2 thoughts to “From A to B? Really?”

  1. I think this is a good start, but I think your argument is missing a critical element to the discussion.

    The phrase ‘nature abhors a vacuum’ (disregarding Neil Degrasse Tyson’s opinion for the moment) comes to mind. For the vast majority of SW fandom, the stories of Luke, Leia, and Han are the one and only thread they find appealing. Therefore, it seems natural that after a jump of 30 years, the overwhelming question would be “what happened in the meantime?”

    I would liken it to not seeing a dear friend for a couple of decades. Sure, in that span of time technology has rapidly advanced, geopolitical circumstances have changed, and the global economy has shifted. But I still really only care about the missing gap, which is what happened to my friend?

    That being said, after attending several Celebration panels I think the concept of not necessarily addressing the gaps unless they fit within the context of the story is firmly in the minds of the Story Group. One paraphrased quote comes to mind, which was the Story Group’s plan is not one measured in ‘1 or 2 years, but in 10-15’. They also discussed how authors may come to them with an idea, and they’ll say ‘come back to us in 2 years’. So knowing that approach confirms in my mind their desire to have a slow and steady build-out to the almost infinite stories possible in the SW galaxy.

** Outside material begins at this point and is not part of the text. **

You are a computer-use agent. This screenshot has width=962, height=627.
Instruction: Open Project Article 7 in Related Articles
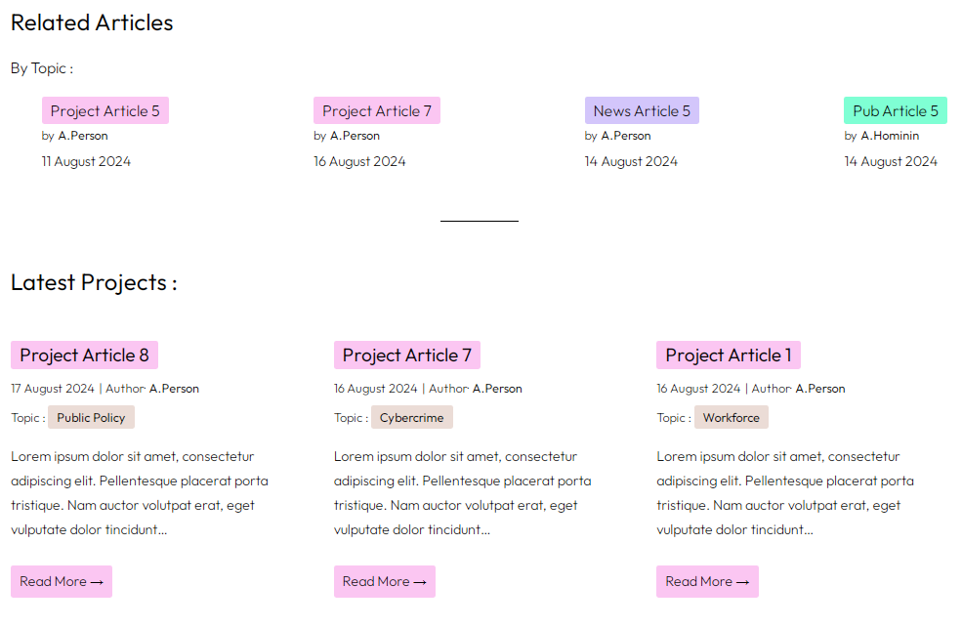click(x=377, y=111)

    In addition, there was a quote from JJ Abrams that also addressed this issue as it relates to the films:

    “…we’ve obviously had a lot of time [during the development process] to talk about what’s happened outside of the borders of the story that you’re seeing. So there are, of course, references to things, and some are very oblique so that hopefully the audience can infer what the characters are referring to,” he told Vanity Fair, in an interview that’s not yet online. “We used to have more references to things that we pulled out because they almost felt like they were trying too hard to allude to something. I think that the key is—and whether we’ve accomplished that or not is, of course, up to the audience—but the key is that references be essential so that you don’t reference a lot of things that feel like, oh, we’re laying pipe for, you know, an animated series or further movies. It should feel like things are being referenced for a reason.”

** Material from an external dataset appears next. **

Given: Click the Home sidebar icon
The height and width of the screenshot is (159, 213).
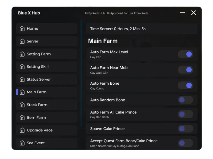Looking at the screenshot, I should pyautogui.click(x=22, y=29).
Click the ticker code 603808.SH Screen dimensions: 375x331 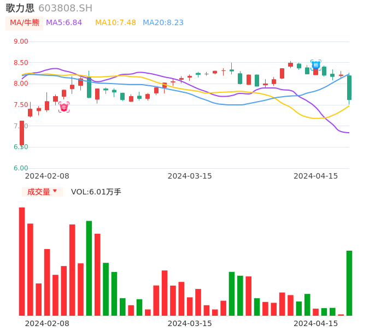(x=65, y=8)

    Lastly, with the rise of the Star Wars Anthology films, I think what we’ll get is instead of a rush to fill a vacuum, we will instead have a measured approach to filling in the gaps as desired, and where makes for an awesome story.

    I think you wrote a great piece, but it looks like your mindset is one that is currently shared by those who hold the reins at Lucasfilm.

    1. To be honest I don’t have much to say about the reboot anymore, it happened, it’s not getting reversed… that’s it? Yeah, pretty much. I bought Legends for 20 years so, yes, I dislike it but there’s little benefit to me in staying cheesed off about it. Instead of that trying to work out what might happen and why is a fun game.

      As to references, it’s a very delicate balance: Get it right and people feel invited to seek out the stories, get it wrong and they feel they have to and can get irritated by that.

      Finally, I’m curious: Once you get your key question(s) answered what then remains to retain your interest?